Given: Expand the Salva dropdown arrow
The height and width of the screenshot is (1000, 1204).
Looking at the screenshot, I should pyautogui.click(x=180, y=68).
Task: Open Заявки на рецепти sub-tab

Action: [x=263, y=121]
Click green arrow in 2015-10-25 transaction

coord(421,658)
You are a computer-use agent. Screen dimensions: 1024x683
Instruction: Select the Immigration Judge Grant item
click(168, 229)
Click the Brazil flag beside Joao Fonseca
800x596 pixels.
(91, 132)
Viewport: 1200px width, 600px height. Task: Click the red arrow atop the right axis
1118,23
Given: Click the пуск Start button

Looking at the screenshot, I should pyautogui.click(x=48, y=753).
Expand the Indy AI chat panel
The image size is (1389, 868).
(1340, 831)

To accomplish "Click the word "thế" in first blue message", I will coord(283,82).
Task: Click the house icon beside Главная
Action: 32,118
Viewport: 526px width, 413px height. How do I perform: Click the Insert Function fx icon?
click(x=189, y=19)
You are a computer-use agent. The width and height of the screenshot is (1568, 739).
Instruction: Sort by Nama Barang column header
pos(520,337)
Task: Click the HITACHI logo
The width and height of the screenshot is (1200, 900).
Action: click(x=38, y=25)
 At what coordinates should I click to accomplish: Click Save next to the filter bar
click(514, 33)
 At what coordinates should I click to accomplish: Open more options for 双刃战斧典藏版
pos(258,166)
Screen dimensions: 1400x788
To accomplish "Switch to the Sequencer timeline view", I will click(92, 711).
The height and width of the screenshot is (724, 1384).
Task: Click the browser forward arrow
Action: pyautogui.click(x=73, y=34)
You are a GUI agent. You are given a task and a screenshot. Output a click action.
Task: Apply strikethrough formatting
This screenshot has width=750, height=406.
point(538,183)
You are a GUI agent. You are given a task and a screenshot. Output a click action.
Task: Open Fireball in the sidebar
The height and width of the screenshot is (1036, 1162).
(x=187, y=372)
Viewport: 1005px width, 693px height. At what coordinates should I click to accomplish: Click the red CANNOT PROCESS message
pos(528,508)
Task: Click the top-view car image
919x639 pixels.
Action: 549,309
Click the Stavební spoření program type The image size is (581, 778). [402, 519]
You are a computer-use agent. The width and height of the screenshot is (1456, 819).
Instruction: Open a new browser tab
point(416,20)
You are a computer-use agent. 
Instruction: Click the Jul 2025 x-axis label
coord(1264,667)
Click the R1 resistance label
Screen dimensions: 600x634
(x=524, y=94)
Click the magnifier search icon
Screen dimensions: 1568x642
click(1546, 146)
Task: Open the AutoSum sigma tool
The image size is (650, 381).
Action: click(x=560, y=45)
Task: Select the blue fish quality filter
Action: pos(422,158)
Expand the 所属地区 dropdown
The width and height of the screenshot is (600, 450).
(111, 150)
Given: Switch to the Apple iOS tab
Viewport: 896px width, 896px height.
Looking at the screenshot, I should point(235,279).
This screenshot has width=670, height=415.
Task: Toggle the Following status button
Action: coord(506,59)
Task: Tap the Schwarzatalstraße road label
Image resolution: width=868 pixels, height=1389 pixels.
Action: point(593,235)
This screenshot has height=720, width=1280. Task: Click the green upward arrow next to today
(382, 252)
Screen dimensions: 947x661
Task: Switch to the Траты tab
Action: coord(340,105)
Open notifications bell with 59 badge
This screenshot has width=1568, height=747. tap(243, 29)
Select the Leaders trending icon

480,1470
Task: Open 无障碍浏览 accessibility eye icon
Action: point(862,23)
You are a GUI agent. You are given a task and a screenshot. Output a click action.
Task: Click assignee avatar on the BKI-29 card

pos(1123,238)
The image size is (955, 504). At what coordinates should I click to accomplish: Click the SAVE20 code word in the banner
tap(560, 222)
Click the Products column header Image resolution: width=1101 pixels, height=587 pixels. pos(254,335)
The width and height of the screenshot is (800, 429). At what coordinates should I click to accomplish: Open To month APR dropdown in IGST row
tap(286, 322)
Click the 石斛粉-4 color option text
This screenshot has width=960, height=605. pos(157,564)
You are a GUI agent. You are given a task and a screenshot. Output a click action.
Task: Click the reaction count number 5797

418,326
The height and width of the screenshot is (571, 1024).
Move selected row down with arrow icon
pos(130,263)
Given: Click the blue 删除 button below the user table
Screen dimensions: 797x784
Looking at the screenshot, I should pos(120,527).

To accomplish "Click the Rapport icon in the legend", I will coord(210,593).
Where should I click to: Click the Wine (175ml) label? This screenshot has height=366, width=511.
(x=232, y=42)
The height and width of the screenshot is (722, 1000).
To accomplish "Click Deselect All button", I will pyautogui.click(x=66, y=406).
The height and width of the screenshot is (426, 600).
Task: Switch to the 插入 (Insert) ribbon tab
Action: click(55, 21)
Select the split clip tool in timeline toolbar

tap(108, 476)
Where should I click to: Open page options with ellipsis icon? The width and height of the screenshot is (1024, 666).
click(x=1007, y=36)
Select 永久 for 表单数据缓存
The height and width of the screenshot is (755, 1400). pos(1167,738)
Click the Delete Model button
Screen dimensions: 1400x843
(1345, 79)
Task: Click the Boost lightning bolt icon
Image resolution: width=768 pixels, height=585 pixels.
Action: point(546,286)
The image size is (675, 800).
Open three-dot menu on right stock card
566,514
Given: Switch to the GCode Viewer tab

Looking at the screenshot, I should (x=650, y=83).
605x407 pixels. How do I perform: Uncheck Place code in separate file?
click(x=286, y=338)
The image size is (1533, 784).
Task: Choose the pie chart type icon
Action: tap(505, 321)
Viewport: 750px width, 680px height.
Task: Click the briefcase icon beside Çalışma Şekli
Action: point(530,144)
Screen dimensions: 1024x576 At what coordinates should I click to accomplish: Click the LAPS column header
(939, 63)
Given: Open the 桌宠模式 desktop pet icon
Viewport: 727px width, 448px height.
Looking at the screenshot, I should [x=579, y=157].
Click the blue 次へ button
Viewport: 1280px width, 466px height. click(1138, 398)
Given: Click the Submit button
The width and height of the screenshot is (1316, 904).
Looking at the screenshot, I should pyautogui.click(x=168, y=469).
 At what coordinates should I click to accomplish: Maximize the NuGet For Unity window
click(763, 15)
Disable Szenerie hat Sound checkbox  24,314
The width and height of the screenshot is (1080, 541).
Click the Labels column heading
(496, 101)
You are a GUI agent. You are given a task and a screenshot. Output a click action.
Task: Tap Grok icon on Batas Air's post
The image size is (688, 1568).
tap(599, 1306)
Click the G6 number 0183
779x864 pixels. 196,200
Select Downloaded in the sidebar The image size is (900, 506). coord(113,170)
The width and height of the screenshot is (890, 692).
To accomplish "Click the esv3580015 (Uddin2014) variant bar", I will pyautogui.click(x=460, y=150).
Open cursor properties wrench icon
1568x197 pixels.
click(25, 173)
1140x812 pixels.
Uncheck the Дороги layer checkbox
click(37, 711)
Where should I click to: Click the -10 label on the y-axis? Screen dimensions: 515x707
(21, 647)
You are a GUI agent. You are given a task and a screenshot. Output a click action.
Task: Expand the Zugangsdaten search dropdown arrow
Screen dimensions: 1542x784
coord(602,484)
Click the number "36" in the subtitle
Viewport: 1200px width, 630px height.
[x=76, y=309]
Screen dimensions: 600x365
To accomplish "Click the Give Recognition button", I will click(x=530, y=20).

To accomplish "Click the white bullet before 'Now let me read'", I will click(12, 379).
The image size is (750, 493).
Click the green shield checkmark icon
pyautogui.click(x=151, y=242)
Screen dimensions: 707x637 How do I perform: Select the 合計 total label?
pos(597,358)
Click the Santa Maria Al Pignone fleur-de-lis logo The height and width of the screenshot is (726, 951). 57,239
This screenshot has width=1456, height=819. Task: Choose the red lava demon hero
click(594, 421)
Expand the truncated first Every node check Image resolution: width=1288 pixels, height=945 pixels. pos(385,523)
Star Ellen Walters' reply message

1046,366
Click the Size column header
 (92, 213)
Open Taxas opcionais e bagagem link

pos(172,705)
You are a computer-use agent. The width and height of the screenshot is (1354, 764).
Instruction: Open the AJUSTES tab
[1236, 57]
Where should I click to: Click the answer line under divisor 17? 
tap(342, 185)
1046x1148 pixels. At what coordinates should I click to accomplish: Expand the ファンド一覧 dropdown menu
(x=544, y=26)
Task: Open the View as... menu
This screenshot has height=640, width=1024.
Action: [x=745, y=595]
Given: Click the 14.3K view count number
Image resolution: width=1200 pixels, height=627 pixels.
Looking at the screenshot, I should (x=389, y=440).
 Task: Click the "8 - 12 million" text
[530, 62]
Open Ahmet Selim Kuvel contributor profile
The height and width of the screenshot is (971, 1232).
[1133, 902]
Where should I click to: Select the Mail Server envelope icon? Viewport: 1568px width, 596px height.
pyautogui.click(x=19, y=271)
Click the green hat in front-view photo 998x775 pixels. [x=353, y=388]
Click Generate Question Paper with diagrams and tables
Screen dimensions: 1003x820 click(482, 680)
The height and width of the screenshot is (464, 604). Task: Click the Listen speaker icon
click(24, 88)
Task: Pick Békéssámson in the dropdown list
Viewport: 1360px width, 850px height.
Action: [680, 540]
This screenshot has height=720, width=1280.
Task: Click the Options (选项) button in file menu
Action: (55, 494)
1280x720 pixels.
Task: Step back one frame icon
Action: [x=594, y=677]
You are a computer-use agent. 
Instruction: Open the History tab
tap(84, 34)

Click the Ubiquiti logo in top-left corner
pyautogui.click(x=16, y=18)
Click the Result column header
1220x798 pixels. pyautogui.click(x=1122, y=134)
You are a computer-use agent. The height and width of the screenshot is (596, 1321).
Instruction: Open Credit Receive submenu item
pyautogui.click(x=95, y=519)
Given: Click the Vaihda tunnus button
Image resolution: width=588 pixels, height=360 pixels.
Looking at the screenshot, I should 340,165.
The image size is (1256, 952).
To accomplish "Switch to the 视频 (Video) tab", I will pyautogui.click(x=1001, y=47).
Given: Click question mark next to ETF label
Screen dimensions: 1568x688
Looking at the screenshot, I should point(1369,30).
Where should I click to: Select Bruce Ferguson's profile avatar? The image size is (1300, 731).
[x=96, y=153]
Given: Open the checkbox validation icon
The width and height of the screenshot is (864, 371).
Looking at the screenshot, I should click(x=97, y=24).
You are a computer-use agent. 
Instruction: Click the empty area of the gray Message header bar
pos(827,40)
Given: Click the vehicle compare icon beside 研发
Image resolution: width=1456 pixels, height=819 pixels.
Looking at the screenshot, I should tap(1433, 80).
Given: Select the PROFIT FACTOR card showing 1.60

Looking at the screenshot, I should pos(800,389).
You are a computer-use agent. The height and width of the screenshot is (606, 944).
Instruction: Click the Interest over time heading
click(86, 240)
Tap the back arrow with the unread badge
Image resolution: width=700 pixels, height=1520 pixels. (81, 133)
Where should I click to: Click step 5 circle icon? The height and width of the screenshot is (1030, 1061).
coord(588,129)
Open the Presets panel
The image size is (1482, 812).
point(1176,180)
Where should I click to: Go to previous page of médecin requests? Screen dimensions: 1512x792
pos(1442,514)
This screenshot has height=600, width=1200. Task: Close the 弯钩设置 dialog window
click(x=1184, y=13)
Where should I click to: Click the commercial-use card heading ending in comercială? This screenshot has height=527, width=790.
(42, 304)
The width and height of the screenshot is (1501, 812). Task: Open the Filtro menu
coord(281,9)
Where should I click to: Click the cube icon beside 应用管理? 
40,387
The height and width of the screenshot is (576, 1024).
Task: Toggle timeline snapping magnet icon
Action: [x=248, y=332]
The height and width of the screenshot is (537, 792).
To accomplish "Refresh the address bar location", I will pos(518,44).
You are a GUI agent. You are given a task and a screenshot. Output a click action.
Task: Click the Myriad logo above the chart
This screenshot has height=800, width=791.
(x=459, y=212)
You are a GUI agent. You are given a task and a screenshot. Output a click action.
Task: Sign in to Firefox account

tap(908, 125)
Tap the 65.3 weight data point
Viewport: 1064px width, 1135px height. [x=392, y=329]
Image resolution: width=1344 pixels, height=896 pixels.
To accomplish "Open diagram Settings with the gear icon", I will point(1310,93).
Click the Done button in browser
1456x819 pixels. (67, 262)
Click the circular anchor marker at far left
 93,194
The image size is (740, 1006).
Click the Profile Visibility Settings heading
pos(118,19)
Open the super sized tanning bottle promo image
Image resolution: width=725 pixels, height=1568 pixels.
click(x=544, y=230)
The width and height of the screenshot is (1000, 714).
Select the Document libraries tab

What this task involves ▸
Reproduce the entries above exactly, but only the lines between the line holding "Image resolution: width=1344" and the line holding "The image size is (740, 1006).", inclusive.

Solved problem ▸
Image resolution: width=1344 pixels, height=896 pixels.
To accomplish "Open diagram Settings with the gear icon", I will point(1310,93).
Click the Done button in browser
1456x819 pixels. (67, 262)
Click the circular anchor marker at far left
 93,194
The image size is (740, 1006).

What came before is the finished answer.